━━━━━ SUPPLIED MATERIAL ━━━━━
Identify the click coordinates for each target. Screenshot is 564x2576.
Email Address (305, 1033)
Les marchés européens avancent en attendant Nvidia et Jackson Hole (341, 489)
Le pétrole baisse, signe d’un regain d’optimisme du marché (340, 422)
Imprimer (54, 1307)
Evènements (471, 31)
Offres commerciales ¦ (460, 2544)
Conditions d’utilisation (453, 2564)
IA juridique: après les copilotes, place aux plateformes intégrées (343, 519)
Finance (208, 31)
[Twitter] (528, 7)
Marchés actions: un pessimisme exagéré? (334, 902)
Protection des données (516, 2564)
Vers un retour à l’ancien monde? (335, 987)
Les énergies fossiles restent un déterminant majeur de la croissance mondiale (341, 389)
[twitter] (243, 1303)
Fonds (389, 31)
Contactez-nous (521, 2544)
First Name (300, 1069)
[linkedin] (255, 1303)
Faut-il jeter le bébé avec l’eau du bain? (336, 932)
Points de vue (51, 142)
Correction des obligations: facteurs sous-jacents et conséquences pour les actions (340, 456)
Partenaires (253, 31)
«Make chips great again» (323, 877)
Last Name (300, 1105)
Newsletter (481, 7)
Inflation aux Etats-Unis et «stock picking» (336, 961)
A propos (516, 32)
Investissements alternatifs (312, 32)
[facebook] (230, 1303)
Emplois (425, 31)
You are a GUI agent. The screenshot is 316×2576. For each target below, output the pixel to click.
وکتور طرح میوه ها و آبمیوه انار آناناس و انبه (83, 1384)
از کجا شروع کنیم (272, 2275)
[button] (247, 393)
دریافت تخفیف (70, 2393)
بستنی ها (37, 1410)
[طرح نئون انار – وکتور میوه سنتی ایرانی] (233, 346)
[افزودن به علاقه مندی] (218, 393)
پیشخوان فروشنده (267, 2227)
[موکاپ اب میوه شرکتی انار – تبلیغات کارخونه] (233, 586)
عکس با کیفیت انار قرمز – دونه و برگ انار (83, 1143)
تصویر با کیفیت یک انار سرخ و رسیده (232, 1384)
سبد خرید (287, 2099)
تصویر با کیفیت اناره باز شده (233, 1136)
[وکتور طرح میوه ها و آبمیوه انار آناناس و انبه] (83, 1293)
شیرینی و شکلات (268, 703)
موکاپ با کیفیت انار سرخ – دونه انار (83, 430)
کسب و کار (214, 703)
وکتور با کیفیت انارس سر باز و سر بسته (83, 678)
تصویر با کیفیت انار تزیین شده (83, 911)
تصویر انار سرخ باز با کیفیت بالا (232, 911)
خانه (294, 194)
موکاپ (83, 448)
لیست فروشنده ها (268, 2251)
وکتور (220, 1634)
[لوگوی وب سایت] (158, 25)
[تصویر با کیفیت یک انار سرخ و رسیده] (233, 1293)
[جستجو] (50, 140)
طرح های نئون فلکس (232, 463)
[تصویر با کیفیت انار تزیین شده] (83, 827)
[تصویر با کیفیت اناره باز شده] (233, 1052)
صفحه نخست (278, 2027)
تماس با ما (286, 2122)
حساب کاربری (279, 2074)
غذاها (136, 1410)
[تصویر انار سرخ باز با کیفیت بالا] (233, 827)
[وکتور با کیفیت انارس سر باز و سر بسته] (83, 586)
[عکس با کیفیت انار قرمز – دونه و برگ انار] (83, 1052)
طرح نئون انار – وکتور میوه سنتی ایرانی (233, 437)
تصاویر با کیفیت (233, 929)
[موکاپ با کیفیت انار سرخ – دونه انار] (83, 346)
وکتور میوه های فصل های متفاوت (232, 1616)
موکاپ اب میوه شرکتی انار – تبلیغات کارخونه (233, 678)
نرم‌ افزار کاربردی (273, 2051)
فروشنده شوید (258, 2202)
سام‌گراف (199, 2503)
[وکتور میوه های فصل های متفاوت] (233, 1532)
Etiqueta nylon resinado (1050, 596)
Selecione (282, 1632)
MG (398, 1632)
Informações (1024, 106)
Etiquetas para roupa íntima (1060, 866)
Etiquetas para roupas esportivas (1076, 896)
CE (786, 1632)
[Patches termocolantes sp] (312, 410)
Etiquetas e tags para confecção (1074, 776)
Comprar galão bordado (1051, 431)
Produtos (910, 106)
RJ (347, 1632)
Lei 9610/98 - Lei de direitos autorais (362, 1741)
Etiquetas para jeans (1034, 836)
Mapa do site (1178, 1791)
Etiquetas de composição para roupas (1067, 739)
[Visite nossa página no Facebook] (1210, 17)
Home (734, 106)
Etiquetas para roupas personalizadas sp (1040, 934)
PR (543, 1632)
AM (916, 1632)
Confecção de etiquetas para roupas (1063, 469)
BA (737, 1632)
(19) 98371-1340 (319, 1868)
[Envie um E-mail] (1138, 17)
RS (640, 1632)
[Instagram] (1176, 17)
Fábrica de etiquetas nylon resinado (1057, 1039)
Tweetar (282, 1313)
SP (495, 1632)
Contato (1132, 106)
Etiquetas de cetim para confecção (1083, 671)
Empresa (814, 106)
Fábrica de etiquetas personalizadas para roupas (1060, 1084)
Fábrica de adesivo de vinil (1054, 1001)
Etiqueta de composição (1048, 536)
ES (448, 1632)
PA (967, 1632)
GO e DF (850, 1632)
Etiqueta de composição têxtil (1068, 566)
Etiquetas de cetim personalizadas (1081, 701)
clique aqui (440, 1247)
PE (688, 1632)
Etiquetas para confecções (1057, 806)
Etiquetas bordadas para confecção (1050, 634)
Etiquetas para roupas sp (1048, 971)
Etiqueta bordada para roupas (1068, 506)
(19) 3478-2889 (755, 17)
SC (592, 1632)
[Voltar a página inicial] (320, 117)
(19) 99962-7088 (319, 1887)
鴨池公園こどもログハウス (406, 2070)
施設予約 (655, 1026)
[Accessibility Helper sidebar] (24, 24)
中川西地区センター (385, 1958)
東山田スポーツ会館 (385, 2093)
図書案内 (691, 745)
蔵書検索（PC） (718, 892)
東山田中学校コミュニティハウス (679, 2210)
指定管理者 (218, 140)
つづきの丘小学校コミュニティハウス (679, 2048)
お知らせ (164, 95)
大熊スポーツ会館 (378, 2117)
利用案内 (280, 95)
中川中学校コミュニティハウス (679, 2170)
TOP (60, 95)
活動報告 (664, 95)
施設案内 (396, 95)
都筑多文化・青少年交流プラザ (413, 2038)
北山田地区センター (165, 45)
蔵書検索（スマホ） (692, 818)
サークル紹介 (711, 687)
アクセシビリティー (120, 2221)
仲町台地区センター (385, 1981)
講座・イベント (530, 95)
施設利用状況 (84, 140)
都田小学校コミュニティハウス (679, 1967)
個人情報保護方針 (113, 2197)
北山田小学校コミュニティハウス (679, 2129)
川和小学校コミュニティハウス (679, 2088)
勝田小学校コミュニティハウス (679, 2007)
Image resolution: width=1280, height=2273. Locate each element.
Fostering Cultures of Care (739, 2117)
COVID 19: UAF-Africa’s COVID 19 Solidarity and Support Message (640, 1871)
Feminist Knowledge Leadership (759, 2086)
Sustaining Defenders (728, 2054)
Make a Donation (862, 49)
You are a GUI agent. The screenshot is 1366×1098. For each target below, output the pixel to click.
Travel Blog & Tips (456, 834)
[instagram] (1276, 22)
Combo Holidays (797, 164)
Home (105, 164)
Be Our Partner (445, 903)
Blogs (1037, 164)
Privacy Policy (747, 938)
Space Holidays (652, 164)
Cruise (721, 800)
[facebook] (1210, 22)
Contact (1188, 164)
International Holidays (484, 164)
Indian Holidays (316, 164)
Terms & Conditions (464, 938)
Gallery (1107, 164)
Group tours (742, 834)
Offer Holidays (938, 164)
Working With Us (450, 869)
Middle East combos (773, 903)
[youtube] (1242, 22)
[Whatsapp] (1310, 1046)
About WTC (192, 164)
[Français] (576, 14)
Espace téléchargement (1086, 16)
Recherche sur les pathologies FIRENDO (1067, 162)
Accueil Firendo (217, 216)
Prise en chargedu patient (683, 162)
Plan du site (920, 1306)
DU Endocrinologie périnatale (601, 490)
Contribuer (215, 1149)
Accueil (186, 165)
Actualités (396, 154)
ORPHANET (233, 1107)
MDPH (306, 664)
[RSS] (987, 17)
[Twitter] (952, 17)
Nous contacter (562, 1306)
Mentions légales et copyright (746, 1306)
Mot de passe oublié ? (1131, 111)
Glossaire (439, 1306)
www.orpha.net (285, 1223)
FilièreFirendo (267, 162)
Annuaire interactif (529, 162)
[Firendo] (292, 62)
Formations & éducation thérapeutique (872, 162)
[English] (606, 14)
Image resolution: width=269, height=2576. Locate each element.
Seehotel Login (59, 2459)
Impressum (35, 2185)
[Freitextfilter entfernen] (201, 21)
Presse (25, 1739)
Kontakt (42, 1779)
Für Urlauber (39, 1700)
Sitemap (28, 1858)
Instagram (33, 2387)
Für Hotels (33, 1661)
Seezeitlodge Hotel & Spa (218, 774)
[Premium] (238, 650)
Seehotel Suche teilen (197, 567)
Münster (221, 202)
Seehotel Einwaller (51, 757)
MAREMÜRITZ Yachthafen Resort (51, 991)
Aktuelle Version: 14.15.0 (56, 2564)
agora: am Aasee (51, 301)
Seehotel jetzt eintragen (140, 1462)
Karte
━━━━━
EXERCISE »
In the listing above, find the line with "Nous contacter (562, 1306)" and the line with "Sitemap (28, 1858)"; set down exactly those two lines and every line between them, nothing more.

SOLUTION »
Nous contacter (562, 1306)
Mentions légales et copyright (746, 1306)
Mot de passe oublié ? (1131, 111)
Glossaire (439, 1306)
www.orpha.net (285, 1223)
FilièreFirendo (267, 162)
Annuaire interactif (529, 162)
[Firendo] (292, 62)
Formations & éducation thérapeutique (872, 162)
[English] (606, 14)
Image resolution: width=269, height=2576. Locate each element.
Seehotel Login (59, 2459)
Impressum (35, 2185)
[Freitextfilter entfernen] (201, 21)
Presse (25, 1739)
Kontakt (42, 1779)
Für Urlauber (39, 1700)
Sitemap (28, 1858)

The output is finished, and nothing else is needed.